La petite histoire du pain japonais…
Introduit par des missionnaires portugais au XVIe siècle, le pain ne devient populaire au Japon que deux siècles plus tard, avec l’apparition des premiers boulangers japonais.
C’est en effet à cette époque que Yasubei Kimura – un ancien samouraï (侍) reconverti dans la boulangerie – crée les premiers anpan (餡パン), de petits pains sucrés fourrés à la pâte de haricot rouge anko (餡).
Très vite, la recette est un franc succès. Et le Japon voit apparaître ses premières viennoiseries sous forme de pain.
Prenant l’apparence de petits beignets, ces dernières sont souvent sucrées. Et rares sont celles qui ne contiennent que de la mie. Il faudra en réalité attendre la fin de la Deuxième Guerre Mondiale, pour que les premiers pains non-fourrés voient le jour.
Sous influence de l’occupation américaine, le pain de mie devient alors le nouveau pain à la mode ! Riche en calcium et en vitamines B1, le pain au lait d’Hokkaido comme on l’appelle, vient en effet répondre à un enjeu sanitaire majeur. Il est introduit ainsi dans les déjeuners scolaires à la fin des années 1940, et intègre petit à petit le quotidien japonais où il troque son nom d’origine pour une appellation plus locale. Devenu shokupan (食パン) – ou pain du repas – il fait désormais partie de la cuisine locale.

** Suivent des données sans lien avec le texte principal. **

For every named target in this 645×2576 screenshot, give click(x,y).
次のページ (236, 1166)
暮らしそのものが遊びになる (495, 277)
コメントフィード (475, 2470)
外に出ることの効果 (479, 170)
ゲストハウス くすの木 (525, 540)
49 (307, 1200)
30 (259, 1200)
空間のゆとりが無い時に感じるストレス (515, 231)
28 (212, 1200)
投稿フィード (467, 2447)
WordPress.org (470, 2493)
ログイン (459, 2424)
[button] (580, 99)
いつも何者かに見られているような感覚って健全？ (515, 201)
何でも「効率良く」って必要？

En moins d’un siècle, la boulangerie japonaise s’est fortement diversifiée. Notamment avec la montée en puissance du sandwich, le produit phare des lunches sur le pouce.
Du jamu pan (ジャムパン) contenant de la confiture, au meron pan (メロンパン) – un petit pain au sucre à l’arôme (très léger) de melon – en passant par le pain au curry, le milieu du XXe siècle voit ainsi apparaître de nombreuses variétés de petits pains tous plus sucrés les uns que les autres ! Car c’est bien là la principale différence qui existe entre les boulangeries françaises et japonaises, leurs recettes de pâte à pain sont TRÈS différentes.

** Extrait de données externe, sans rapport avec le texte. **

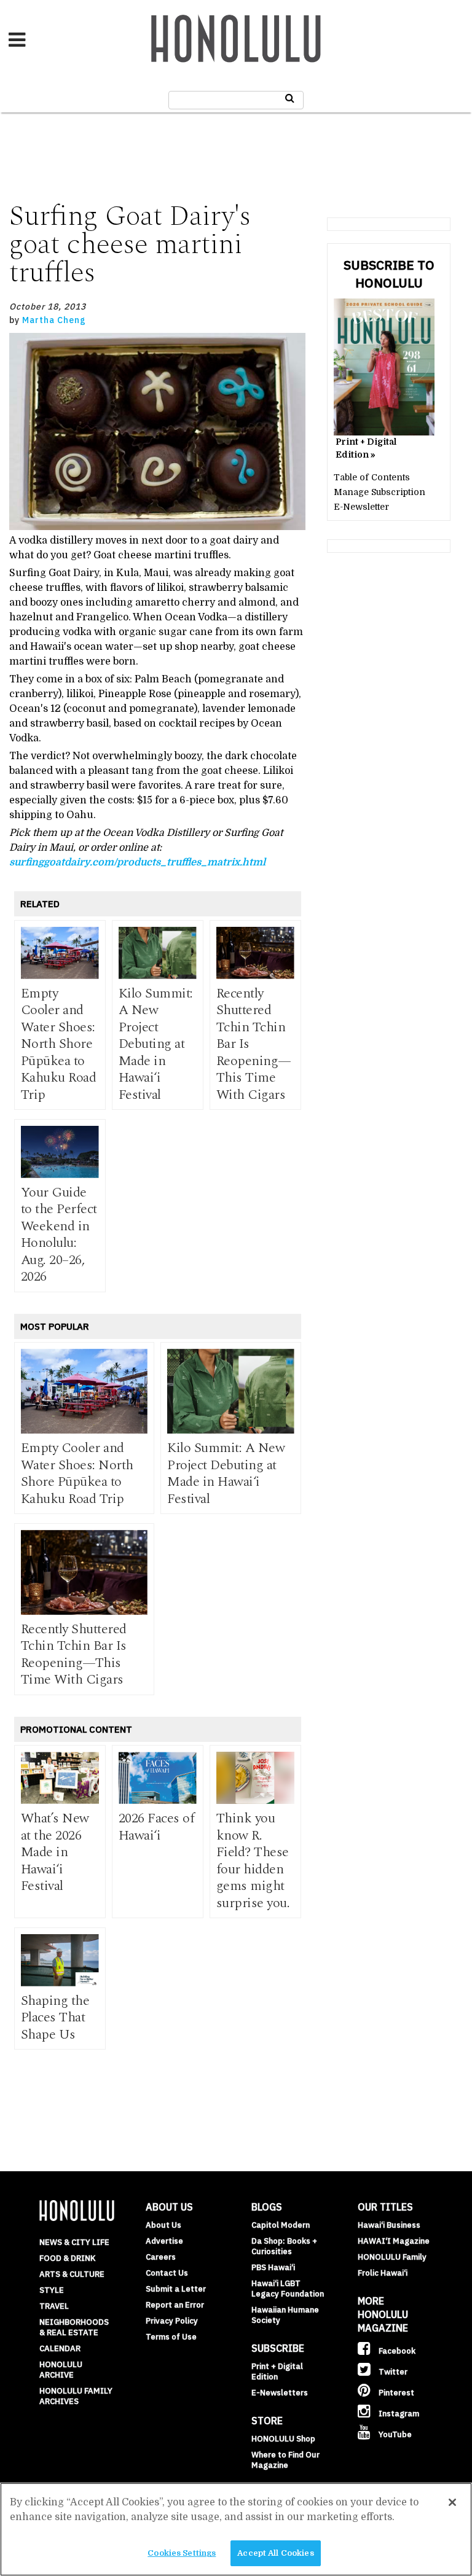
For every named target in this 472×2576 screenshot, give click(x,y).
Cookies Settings (182, 2553)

Farine, levure, eau et sel, telle est la recette française du pain.
Farine, levure, eau et huile, telle est la version japonaise.
Vous l’aurez compris, le résultat n’a donc rien à voir. Et bien que les jamu pan et autres petits pains nippons trouvent grâce aux yeux des occidentaux, ils ne ressemblent en rien à notre bonne vieille baguette.

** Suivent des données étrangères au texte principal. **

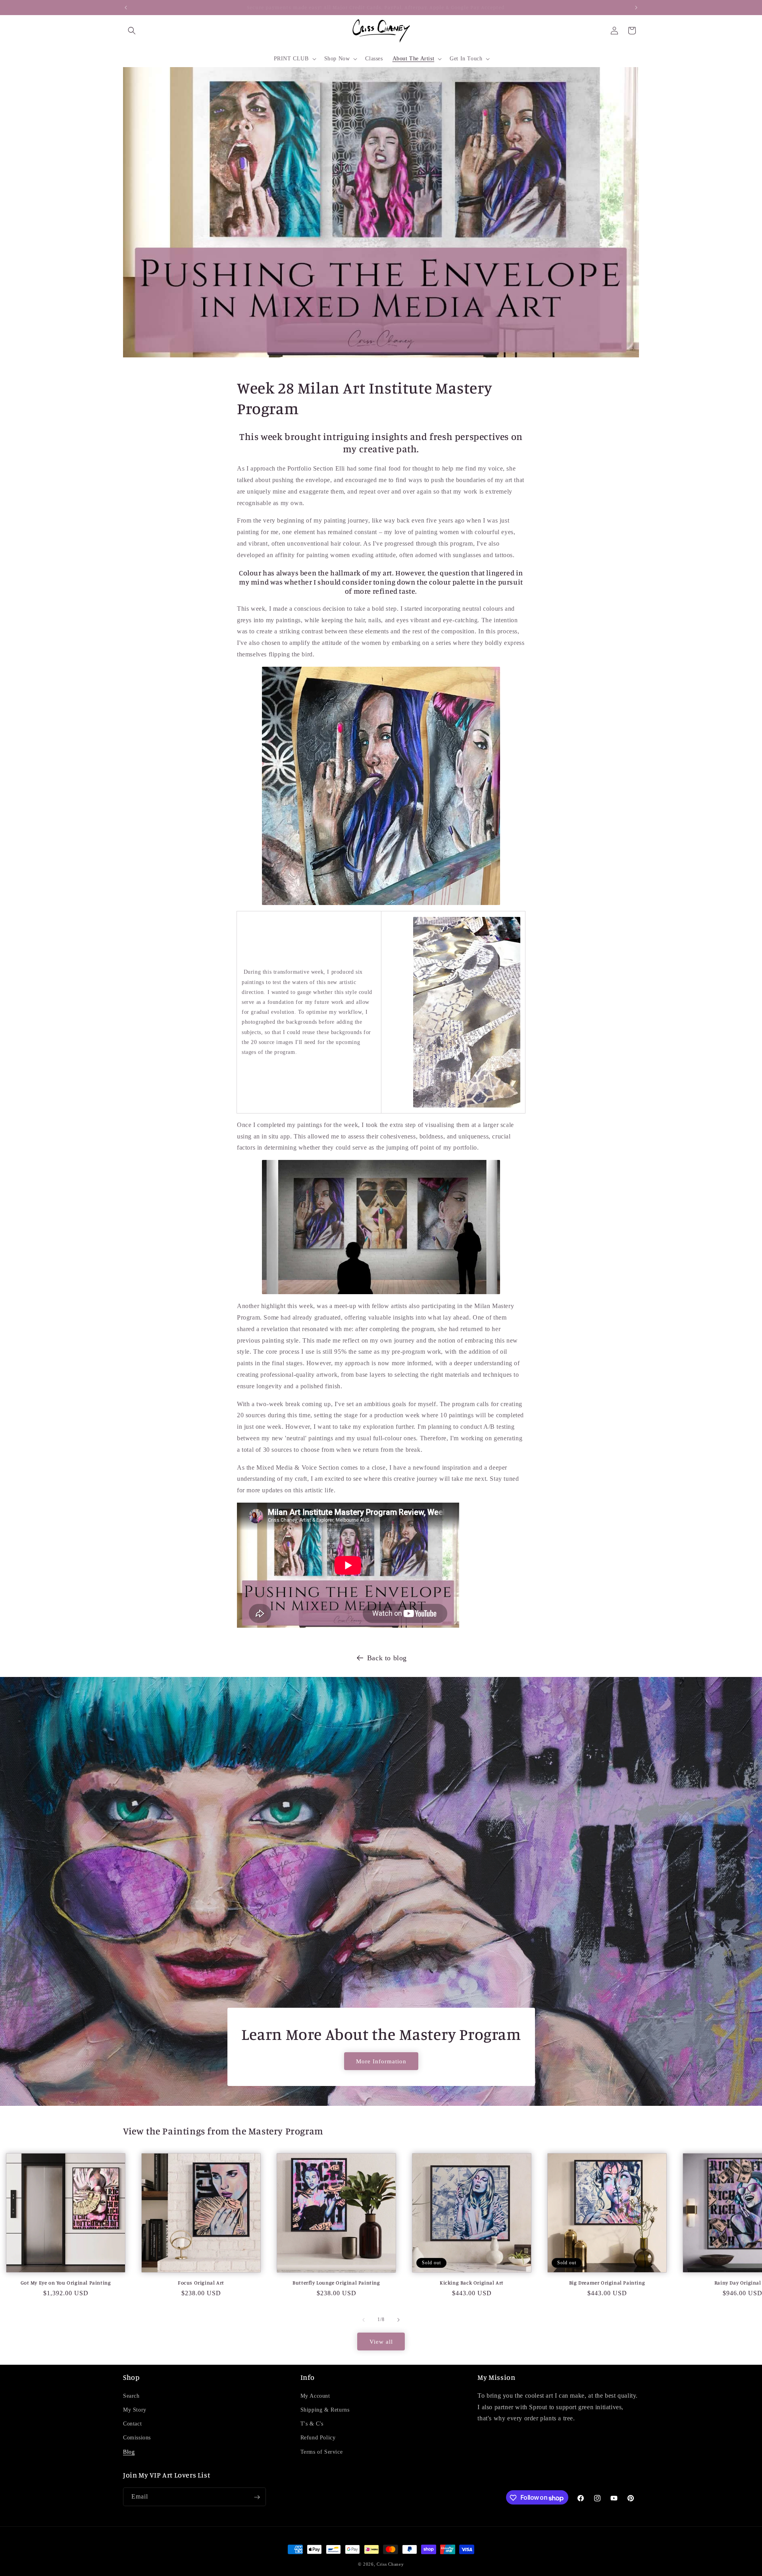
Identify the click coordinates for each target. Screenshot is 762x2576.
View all (381, 2342)
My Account (315, 2396)
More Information (381, 2061)
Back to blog (387, 1658)
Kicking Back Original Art (472, 2282)
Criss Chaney (390, 2564)
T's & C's (311, 2424)
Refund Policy (318, 2438)
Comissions (137, 2438)
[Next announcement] (636, 7)
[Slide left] (363, 2320)
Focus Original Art (201, 2282)
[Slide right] (398, 2320)
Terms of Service (321, 2451)
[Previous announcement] (126, 7)
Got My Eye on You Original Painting (66, 2282)
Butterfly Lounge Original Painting (336, 2282)
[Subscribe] (257, 2497)
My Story (134, 2410)
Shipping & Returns (325, 2410)
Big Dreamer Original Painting (607, 2282)
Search (131, 2396)
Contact (132, 2424)
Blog (129, 2451)
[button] (131, 30)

Pour en comprendre la différence, il faut en réalité se tourner vers la notion même de pain qui diffère dans les deux cultures.
Si en France le pain est un aliment qui accompagne le repas, au Japon ce dernier s’apparente à une viennoiserie. C’est pourquoi on aura tendance à le sucrer, et à utiliser de l’huile dans sa recette – le beurre se rapprochant plus ici de la margarine que du beurre qu’on peut trouver en France. Les pains et croissants japonais n’auront alors ni le même goût ni la même texture que leurs homologues français, et c’est bien pour cela qu’on fera la distinction entre boulangerie traditionnelle et boulangerie à la Française.
En effet, le pain français est bel et bien présent au Japon. Et ce depuis le XIXe siècle, à l’époque où les boulangers japonais décident d’entreprendre des voyages d’études en Europe dans le but d’acquérir de nouveaux savoir-faire.
En 1888, les boulangers de la maison Sekiguchi (関口) ouvrent même la première boulangerie japonaise capable de vendre de la baguette française ! Une tradition qui va alors se perdurer, puisque la boulangerie Sekiguchi Furansu-pan (関口フランスパン) – basée à Tokyo près de l’université Waseda- propose désormais plus d’une centaine de produits français, dont les quiches lorraines et les gougères.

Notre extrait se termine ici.